• **WORK REQUIRED**
Take each line of the data that contains the string "search" and copy it.

• **INPUT RECORDS**
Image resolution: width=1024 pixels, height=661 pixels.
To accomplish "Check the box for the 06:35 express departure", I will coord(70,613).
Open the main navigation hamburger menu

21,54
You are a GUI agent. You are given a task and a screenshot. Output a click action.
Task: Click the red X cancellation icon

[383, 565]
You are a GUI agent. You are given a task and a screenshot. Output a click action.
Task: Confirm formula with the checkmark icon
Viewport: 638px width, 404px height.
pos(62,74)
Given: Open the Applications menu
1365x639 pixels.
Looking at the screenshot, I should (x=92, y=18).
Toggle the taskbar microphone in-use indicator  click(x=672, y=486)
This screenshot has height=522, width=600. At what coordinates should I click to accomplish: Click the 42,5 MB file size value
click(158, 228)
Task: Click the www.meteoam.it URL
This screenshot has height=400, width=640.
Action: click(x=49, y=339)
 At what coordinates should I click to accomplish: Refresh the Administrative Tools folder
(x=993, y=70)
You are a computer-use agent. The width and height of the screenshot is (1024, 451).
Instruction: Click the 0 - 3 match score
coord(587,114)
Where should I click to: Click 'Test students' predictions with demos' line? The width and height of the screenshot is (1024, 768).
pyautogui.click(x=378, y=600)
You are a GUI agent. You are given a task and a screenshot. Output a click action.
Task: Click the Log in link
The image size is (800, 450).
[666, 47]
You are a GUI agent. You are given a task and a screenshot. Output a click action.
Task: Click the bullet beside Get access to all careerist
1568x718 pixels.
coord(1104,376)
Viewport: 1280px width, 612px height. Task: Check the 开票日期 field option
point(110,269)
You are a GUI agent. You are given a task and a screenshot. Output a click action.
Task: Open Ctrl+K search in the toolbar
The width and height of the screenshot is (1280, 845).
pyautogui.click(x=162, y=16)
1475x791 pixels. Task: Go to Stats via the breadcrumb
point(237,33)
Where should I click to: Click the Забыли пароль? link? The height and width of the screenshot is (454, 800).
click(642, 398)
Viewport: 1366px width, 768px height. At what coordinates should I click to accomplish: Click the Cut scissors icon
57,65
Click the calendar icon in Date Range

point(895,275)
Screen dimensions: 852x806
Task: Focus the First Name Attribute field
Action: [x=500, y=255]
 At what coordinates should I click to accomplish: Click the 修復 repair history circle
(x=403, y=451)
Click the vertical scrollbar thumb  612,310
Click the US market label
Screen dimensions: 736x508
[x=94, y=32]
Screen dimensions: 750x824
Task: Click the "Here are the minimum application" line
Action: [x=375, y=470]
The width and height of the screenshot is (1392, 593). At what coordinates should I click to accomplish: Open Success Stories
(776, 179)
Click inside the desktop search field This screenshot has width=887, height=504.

• **ANSWER BOX**
Task: Open Ctrl+K search in the toolbar
Click inside the desktop search field This screenshot has width=887, height=504.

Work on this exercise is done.